### THE DATA
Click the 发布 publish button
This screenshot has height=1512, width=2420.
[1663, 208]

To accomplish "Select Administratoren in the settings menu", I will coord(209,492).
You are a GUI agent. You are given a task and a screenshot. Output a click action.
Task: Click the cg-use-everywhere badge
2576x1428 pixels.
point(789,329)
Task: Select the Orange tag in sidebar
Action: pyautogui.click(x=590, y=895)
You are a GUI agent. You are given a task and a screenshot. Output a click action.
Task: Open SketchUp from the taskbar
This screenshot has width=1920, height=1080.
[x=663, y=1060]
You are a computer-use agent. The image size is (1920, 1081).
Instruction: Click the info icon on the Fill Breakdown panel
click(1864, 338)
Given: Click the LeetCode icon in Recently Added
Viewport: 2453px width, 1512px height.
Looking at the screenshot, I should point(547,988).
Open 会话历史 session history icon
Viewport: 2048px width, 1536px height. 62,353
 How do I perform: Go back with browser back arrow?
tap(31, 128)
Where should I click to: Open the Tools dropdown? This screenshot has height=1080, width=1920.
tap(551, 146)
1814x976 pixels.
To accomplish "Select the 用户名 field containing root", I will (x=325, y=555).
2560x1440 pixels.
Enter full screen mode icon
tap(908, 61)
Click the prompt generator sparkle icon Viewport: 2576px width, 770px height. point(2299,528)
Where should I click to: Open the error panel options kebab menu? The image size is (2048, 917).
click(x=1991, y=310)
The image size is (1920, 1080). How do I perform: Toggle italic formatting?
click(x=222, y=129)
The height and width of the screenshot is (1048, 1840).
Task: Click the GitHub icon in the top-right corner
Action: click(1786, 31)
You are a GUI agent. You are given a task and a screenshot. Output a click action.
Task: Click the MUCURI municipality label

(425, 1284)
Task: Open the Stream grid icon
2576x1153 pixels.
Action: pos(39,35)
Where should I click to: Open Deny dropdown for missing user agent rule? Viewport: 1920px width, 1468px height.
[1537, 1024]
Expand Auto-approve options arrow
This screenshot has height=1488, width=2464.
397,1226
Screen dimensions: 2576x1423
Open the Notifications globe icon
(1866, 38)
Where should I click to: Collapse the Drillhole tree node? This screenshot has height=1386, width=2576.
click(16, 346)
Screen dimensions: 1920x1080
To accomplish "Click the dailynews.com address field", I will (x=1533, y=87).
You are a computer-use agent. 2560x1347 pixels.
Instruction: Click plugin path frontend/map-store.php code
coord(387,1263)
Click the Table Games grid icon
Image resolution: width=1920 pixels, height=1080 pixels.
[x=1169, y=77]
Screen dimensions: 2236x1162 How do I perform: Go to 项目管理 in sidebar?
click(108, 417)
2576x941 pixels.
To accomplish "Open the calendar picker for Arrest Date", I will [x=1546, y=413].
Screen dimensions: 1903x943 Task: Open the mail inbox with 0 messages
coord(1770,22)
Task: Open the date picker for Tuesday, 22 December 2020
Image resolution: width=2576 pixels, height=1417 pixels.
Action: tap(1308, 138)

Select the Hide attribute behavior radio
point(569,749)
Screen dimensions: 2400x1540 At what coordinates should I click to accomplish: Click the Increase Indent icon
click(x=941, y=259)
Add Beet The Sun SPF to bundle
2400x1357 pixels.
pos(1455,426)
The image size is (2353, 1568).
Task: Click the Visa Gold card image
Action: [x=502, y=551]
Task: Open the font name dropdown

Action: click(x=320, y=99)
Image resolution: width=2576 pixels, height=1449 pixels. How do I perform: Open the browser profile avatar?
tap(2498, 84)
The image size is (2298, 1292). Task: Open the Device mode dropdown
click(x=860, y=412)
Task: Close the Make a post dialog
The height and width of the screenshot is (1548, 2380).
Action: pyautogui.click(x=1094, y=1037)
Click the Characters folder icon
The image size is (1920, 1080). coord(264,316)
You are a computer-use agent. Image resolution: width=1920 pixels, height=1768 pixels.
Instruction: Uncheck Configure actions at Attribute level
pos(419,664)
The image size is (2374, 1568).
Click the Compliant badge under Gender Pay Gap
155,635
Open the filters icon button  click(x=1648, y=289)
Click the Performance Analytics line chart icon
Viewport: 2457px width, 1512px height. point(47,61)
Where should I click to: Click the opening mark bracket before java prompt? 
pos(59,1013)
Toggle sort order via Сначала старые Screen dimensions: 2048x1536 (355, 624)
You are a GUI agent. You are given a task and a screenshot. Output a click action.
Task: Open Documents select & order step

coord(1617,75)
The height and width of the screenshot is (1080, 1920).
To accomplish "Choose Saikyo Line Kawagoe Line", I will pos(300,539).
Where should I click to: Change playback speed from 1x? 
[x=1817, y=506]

### ASSIGNMENT
If a line in the records contains the string "button", copy it out.

### ANSWER FOR THE TASK
Click the 发布 publish button
Open the filters icon button  click(x=1648, y=289)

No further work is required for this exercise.